Un spécialistedu management de crise
Dans ce redressement, j'ai été accompagné par un spécialiste des entreprises en difficultés dans le domaine industriel. Le regard extérieur de Francis Pozas, un professionnel rompu à ces techniques m'a permis de prendre de la distance. Il connaît bien le secteur de l'automobile et a déjà travaillé auprès de trois grands constructeurs automobiles. Durisotti est la 27e entreprise qu'il a aidée à redresser. Je l'ai contacté après huit mois de redressement judiciaire. Son regard m'a permis d'y voir plus clair, nous avons travaillé ensemble de novembre 2012 jusqu'à la sortie de la procédure RJ en juillet. Quand on a la tête dans le guidon, qu'il faut traiter à la fois le côté humain et la production, ce n'est pas évident de trouver une sortie de crise. Avec l'intervention de Francis Pozas, j'ai pu présenter à l'administration et au tribunal un plan de projet en interne qui a été accepté.
103 licenciements
Pour en arriver là, j'ai dû supprimer 103 postes. Il a donc fallu repenser l'organisation de l'entreprise. Certains ateliers ont été rassemblés, c'est le cas de l'atelier de finition en sortie de ligne qui a été supprimé. La finition est maintenant répartie et gérée dans chacun des ateliers en amont. On a demandé plus de polyvalence à nos équipes.
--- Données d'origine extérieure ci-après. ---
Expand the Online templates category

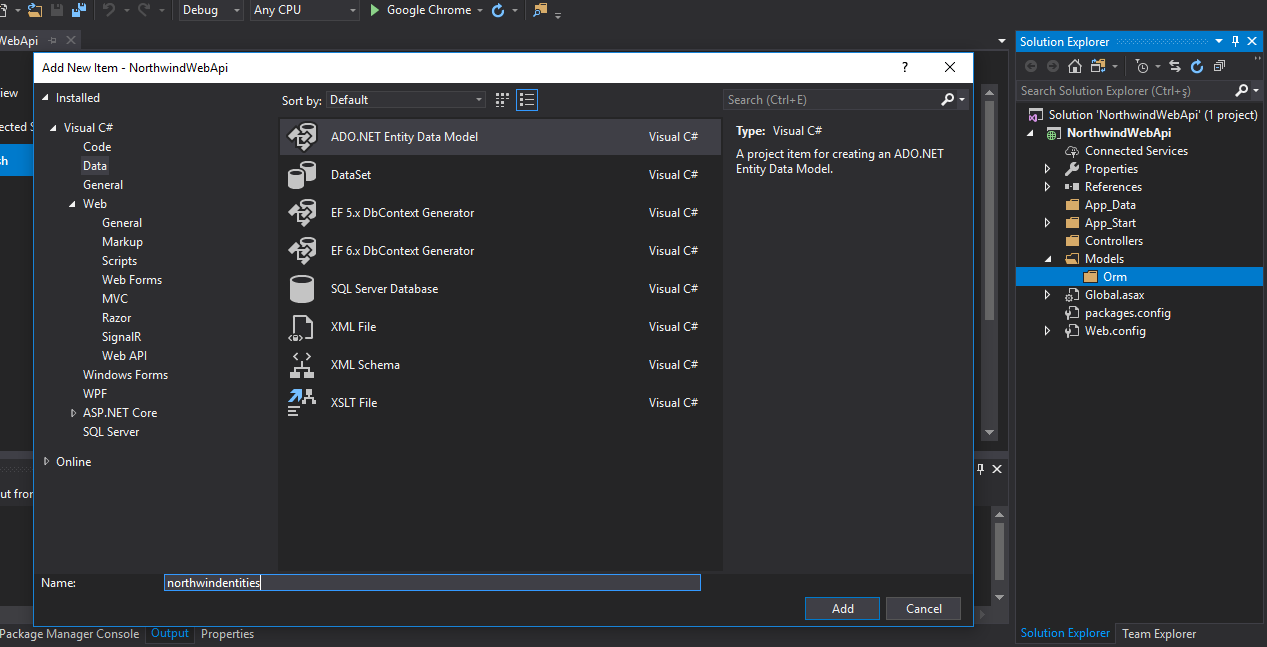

La plus grande responsabilité des salariés a permis plus d'encadrement, des circuits plus courts et moins cloisonnés. Prenons l'exemple du contrôle qualité : avant on pouvait entendre des choses comme « ils nettoieront après », aujourd'hui les salariés évitent de salir et gagnent en qualité sur chacun des postes. Depuis ces modifications, on ressent plus de motivation dans nos équipes : avec les changements de poste, certains ont gagné en grade. J'ai aussi entamé un plan de formation diplômante pour 20 à 30 de mes salariés.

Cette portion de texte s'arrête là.